In some embodiments, the modules may include, for example, a receiving module 217, an object identification module 219, a location identification module 221, a retrieving module 223, a virtual marker module 225 and other modules 229. The other modules 229 may be used to perform various miscellaneous functionalities of the AR system 103. It will be appreciated that such aforementioned modules may be represented as a single module or a combination of different modules.

In an embodiment, the other modules 229 may be used to perform various miscellaneous functionalities of the AR system 103. It will be appreciated that such modules may be represented as a single module or a combination of different modules. Furthermore, a person of ordinary skill in the art will appreciate that in an implementation, the one or more modules may be stored in the memory 205, without limiting the scope of the disclosure.

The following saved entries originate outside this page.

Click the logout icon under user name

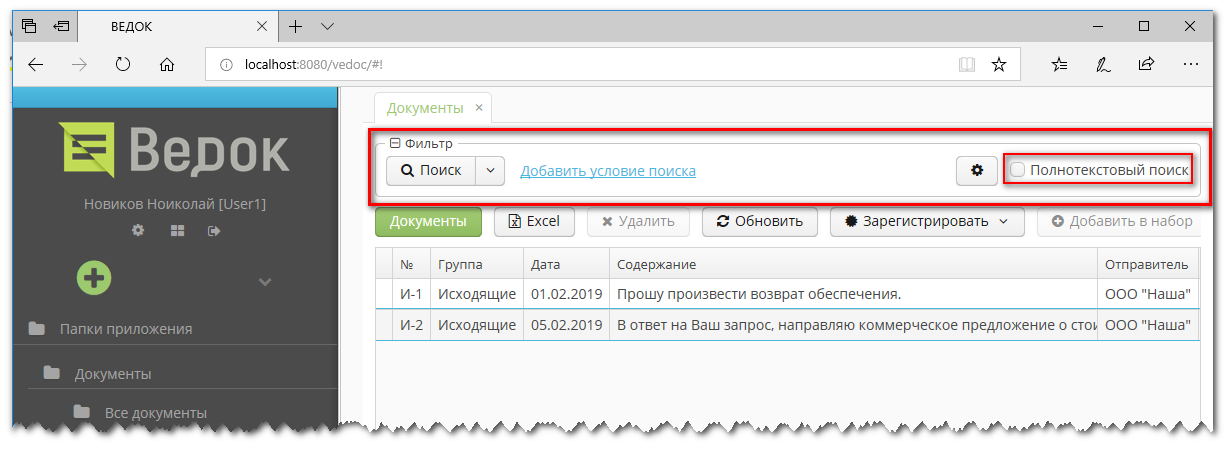point(214,231)
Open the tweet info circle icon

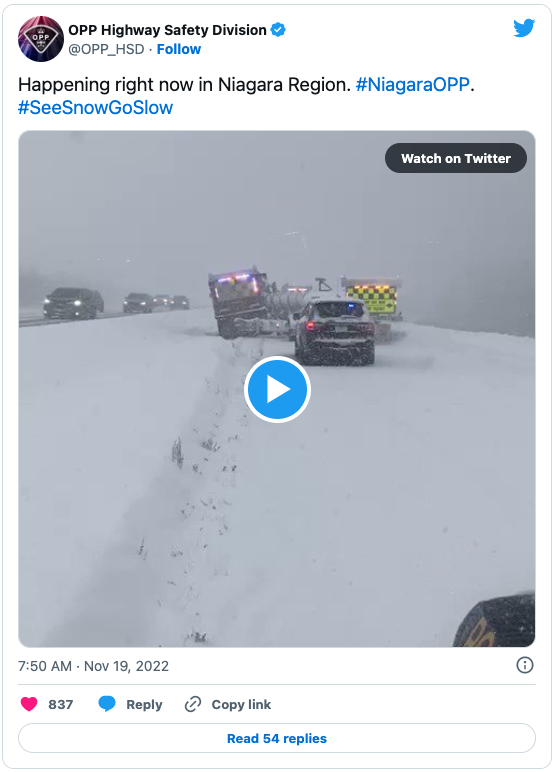click(525, 665)
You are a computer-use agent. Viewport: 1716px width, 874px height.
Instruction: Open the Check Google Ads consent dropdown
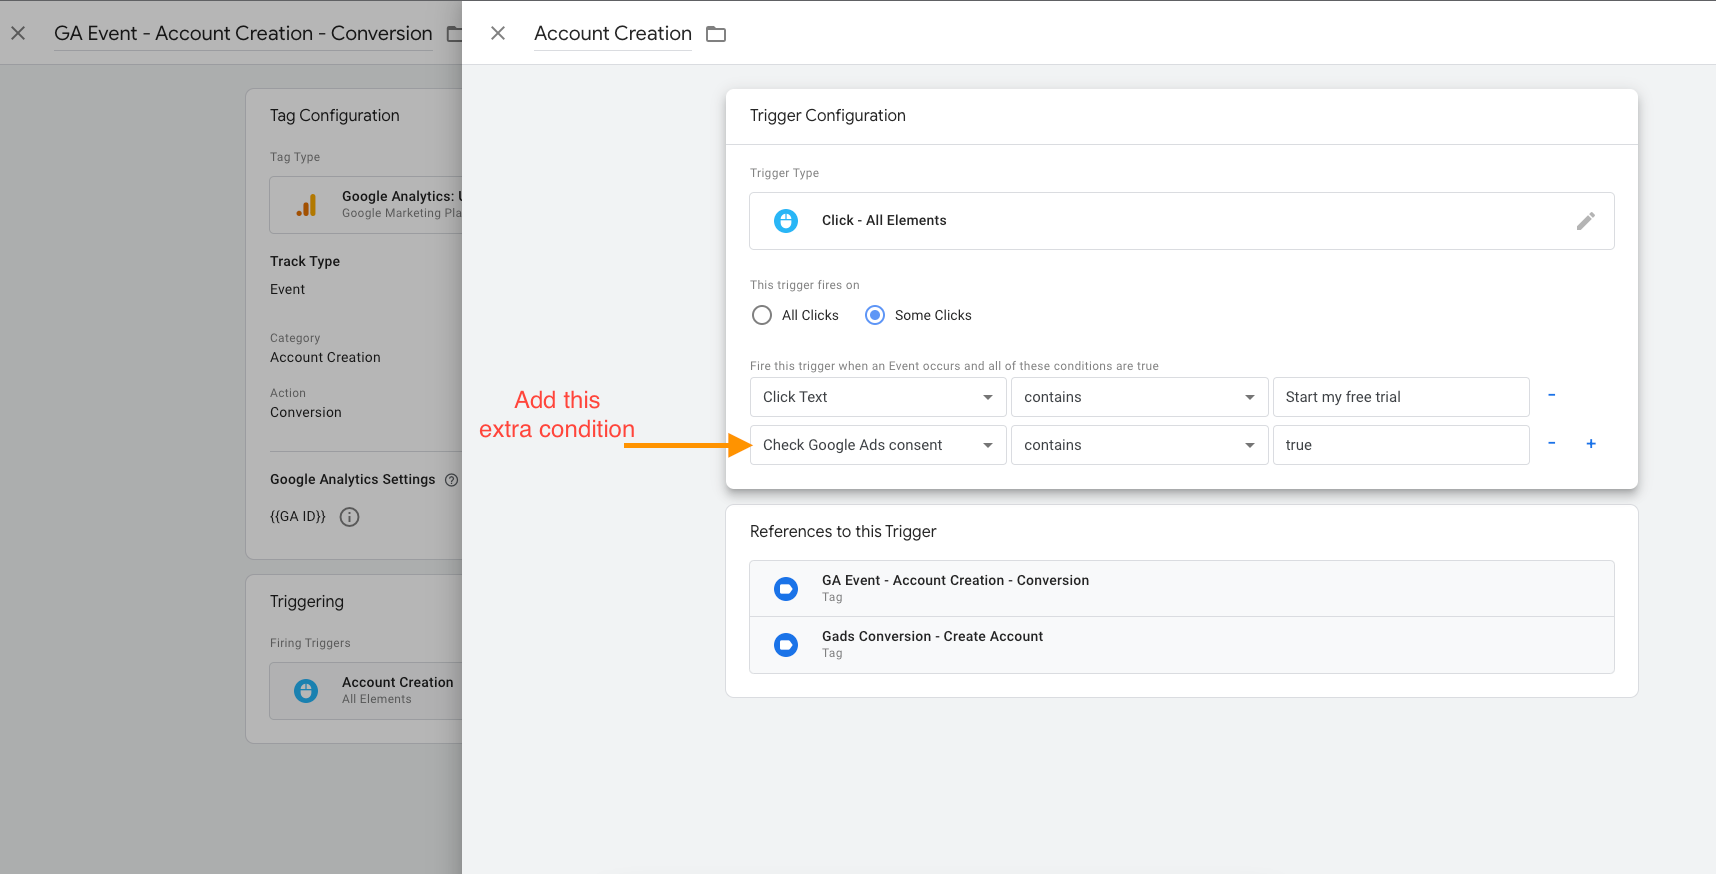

The said modules when configured with the functionality defined in the present disclosure will result in a novel hardware.

In an embodiment, the receiving module 217 may be configured to receive an image from an image capturing device 101. As an example, the image capturing device 101 may be a camera. The image capturing device 101 may also capture videos. The videos may be divided into one or more frames or images for further processing by the AR system 103. Upon receiving the image, object classification may be performed to identify presence of objects in the image using a classifier. The classifier may perform this using thresholding technique. For example, a threshold value may be set as 60. When the classifier classifies data of the image, it returns a confidence value for the image being classified. If the confidence value received by the classifier is greater than 60, then the desired object may be identified in the image. However, if the confidence value received by the classifier is less than 60 then the desired object may not be present in the image.

In an embodiment, the object identification module 219 may be configured to identify one or more objects in the received image. As an example, the received image may be of an engine and the one or more objects of interest in the engine may be one or more parts of the engine such as pipe, nut, bolt and the like. In an embodiment, the one or more objects of interest may be identified using a machine learning technique. At first the one or more features in the image may be extracted and the features may be learnt by the machine learning model to identify the one or more objects of interest. The identified one or more objects of interest may be stored as object data 207.

In an embodiment, the location identification module 221 may be configured to identify the location of each of the objects of interest in the image. The identified location may be stored as location data 209. As an example, there may be two objects of interest in the image such as a pipe and a bolt which are identified by the object identification module. In an embodiment, image segmentation may be used for locating the objects and boundaries of the objects in the image. As an example, segmentation technique such as region growing, and thresholding technique may be used for segmentation to identify the location of the objects.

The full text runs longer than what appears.